Objectives: We developed recommendations for the clinical management of poor growth and weight gain in Rett syndrome through evidence review and the consensus of an expert panel of clinicians.
Methods: Initial draft recommendations were created based upon literature review and 34 open-ended questions in which the literature was lacking. Statements and questions were made available to an international, multidisciplinary panel of clinicians in an online format and a Microsoft Word–formatted version of the draft via e-mail. Input was sought using a 2-stage modified Delphi process to reach consensus. Items included clinical assessment of growth, anthropometry, feeding difficulties and management to increase energy intake, decrease feeding difficulties, and consideration of gastrostomy.

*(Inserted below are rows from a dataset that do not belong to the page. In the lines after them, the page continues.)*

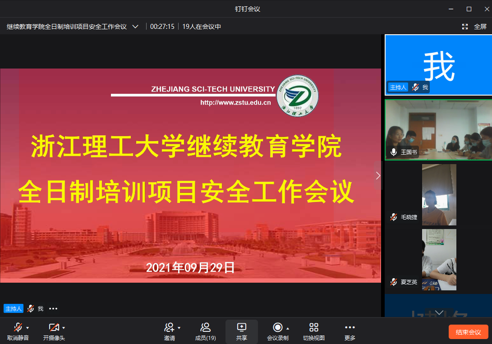The width and height of the screenshot is (492, 344).
Task: Click the three dots beside presenter name
Action: [x=53, y=309]
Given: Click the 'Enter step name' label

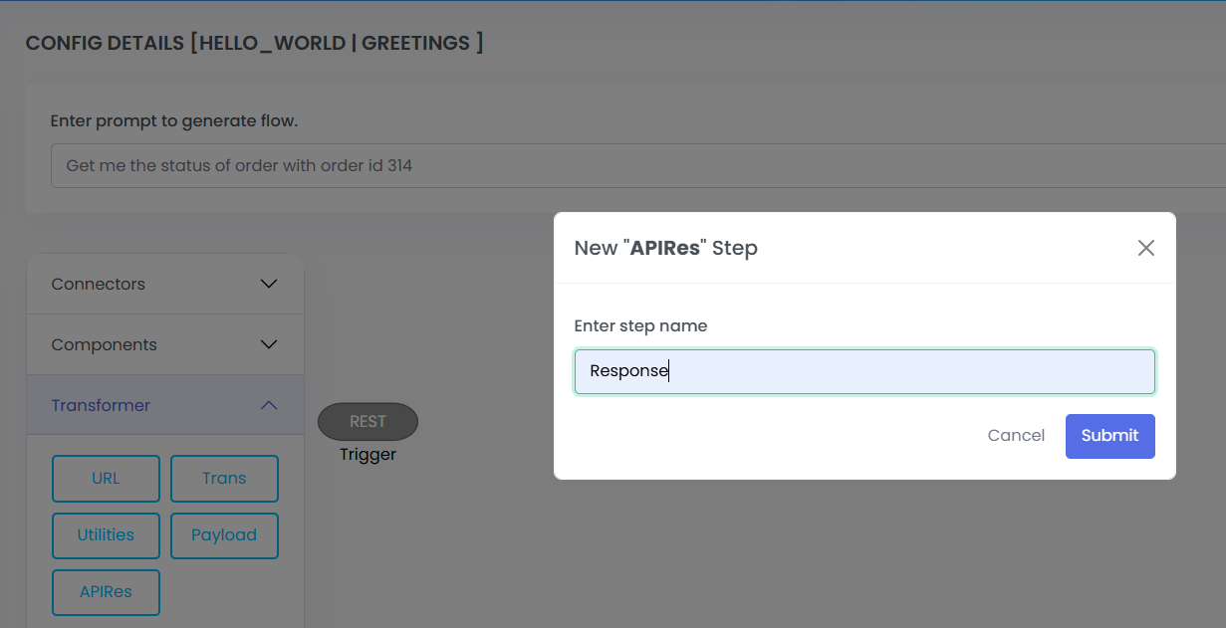Looking at the screenshot, I should point(640,325).

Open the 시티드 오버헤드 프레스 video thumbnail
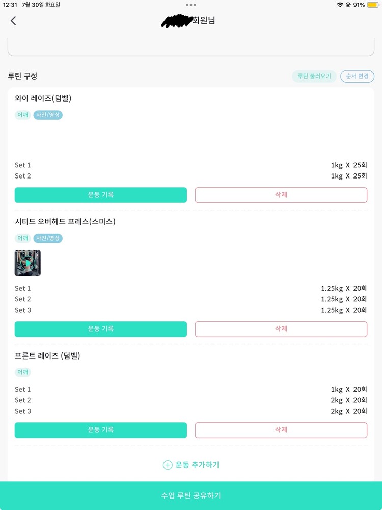click(28, 263)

Results: Agreement was achieved on 101 of 112 statements. A comprehensive approach to the management of poor growth in Rett syndrome is recommended that takes into account factors such as feeding difficulties and nutritional needs. A body mass index of approximately the 25th centile can be considered as a reasonable target in clinical practice. Gastrostomy is indicated for extremely poor growth, if there is risk of aspiration and if feeding times are prolonged.
Conclusions: These evidence- and consensus-based recommendations have the potential to improve care of nutrition and growth in a rare condition and stimulate research to improve the present limited evidence base.